Ce que Dieu dit à Jésus après son baptême, c’est ce qu’il désire nous dire à chacun de nous : « C’est toi, mon fils ». Jésus est venu dans le monde pour appeler la bienveillance du Père sur l’humanité pécheresse, pour nous rétablir dans la famille de Dieu. Jésus, par son obéissance d’amour a vaincu la révolte du péché originel. Maintenant, en nous unissant à lui, nous pouvons entrer de nouveau dans la communion avec Dieu, étant réellement les enfants bien-aimés de Dieu.

Ceci est symbolisé visuellement au cours du baptême du Christ. St Luc nous dit que « le ciel s’ouvrit ». Cela veut dire que, dans le Christ, le ciel et la terre sont de nouveau reliés, reconnectés ; le précipice du péché est surmonté. Ensuite St Luc nous dit « L’Esprit Saint descendit sur Jésus sous l’apparence corporelle comme une colombe ». Ce langage nous rappelle celui de l’Ancien Testament. Le Saint Esprit planant sur le chaos à l’aube de la création : la venue du Christ est une nouvelle création.
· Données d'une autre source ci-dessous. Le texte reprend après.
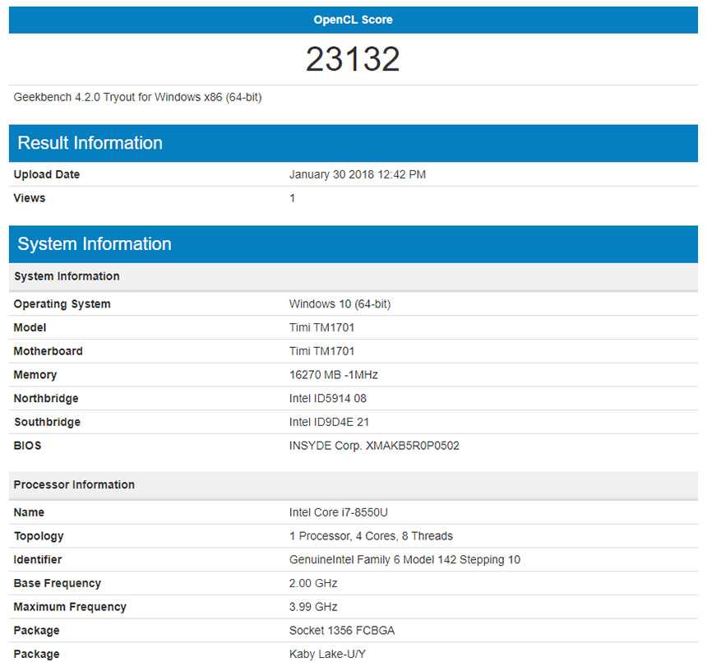Viewport: 707px width, 662px height.
Task: Click the Motherboard row label
Action: point(48,351)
La colombe qui ramènera la branche d’olivier à Noé après le déluge : le baptême du Christ est un nouveau déluge qui lave le monde du péché et de la mort

Bref, le baptême de Jésus est un condensé de sa mission qui est de réunir chacun de nous avec notre Père céleste, maintenant et pour l’éternité. Le Christ a commencé à s’acquitter de cette mission au moment de sa naissance. Trente ans plus tard, son ministère public commence  avec le baptême, quand Dieu le Père fait pour ainsi dire une déclaration publique de son identité de Fils bien-aimé. La fête de ce jour marque la transition du temps liturgique de Noël à celui du temps ordinaire.

Dès le baptême du Christ, le moyen principal que Dieu a choisi pour nous accueillir de nouveau dans la communion avec Lui, est le sacrement du baptême. Ce sacrement, tout comme le baptême de Jésus par Jean (qui n’est pas le sacrement du baptême) est chargé d’un symbolisme qui nous montre la merveille et la puissance de l’amour sauveur de Dieu.

                            Le symbole le plus évident est celui de l’eau qui nous rappelle tant de merveilles de l’Ancien Testament, depuis le Déluge jusqu’à la purification de Naaman, le lépreux dans les eaux du Jourdain en passant par la traversée de la Mer Rouge, l’eau que Moïse fait jaillir du rocher. Un autre symbole est celui du parrain et de la marraine. Le fait d’avoir un parrain et une marraine qui s’engagent à veiller sur notre vie chrétienne de la même manière que vos parents veillent sur notre santé physique, nous rappelle la « réalité » de notre véritable identité d’enfants de Dieu, même si cette identité est invisible. Enfin il y a le vêtement blanc qui symbolise la purification du péché originel. Le cierge baptismal est une représentation visible de la vie de grâce que Dieu allume en nous et de la fragilité de cette vie qui peut s’éteindre par le péché mortel aussi facilement qu’un coup de vent peut éteindre un cierge.

En contemplant Jésus dans le mystère de son baptême, nous ne pouvons pas ne pas penser à la merveille de l’œuvre de Dieu en nous. Par le baptême, qui est la porte d’entrée dans la vie chrétienne, nous avons à grandir dans l’amitié avec Jésus-Christ par la prière quotidienne, les sacrements, et nos efforts pour suivre son exemple. Nous devenons les ambassadeurs du Christ dans le monde. Par nos paroles, nos actions et notre exemple, chacun de nous est appelé d’attirer les autres à devenir ses amis. Alors que le Christ nous confirme dans son amitié au cours de cette eucharistie, remercions-le de nous unir au Père, et renouvelons notre ardeur à poursuivre la sainteté et l’évangélisation. AMEN.